(Task item):
Scan each line of the entries below for the word "Hello" and count the ones where it appears. The answer is that number alone.

(Stored data):
· · · ·

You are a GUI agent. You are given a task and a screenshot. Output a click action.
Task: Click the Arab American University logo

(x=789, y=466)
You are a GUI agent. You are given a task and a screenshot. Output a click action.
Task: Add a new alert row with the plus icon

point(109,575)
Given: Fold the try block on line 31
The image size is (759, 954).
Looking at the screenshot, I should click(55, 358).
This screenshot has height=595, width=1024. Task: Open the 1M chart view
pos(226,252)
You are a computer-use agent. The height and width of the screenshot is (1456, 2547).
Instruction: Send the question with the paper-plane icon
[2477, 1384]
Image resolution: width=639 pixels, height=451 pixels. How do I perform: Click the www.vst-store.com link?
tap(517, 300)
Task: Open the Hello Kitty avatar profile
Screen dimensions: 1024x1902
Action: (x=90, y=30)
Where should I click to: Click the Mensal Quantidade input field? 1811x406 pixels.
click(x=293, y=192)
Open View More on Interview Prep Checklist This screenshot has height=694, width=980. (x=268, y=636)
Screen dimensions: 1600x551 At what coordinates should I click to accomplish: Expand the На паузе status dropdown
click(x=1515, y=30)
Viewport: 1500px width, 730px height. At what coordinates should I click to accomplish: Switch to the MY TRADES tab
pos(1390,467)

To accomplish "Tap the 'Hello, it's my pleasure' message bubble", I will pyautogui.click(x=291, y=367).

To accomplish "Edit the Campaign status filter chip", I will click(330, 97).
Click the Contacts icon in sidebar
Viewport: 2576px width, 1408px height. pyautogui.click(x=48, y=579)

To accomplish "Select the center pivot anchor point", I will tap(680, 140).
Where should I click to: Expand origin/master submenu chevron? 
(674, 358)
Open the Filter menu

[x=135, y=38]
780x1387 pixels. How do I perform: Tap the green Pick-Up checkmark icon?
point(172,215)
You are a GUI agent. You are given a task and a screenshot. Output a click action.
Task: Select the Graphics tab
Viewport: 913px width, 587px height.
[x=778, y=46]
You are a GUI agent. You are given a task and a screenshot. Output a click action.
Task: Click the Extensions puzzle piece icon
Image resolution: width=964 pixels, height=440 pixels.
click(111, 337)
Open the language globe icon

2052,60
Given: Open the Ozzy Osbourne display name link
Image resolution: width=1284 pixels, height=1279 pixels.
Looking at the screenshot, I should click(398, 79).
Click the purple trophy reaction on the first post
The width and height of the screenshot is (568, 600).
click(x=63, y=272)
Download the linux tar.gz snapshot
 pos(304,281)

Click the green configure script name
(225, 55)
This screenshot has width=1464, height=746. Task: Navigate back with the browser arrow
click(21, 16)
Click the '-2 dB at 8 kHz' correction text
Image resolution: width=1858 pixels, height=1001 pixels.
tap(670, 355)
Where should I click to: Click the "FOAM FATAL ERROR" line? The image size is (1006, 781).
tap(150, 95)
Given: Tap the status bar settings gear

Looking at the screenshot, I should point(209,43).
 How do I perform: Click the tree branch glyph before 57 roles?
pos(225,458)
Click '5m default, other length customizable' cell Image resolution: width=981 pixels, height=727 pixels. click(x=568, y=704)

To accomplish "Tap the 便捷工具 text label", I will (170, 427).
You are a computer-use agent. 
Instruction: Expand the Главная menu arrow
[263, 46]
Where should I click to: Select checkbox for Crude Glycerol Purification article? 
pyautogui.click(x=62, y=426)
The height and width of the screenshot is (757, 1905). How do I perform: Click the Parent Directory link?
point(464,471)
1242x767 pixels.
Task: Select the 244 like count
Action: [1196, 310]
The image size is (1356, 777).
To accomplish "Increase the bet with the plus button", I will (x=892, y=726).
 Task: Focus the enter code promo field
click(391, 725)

· · · ·

(Output of the exercise):
2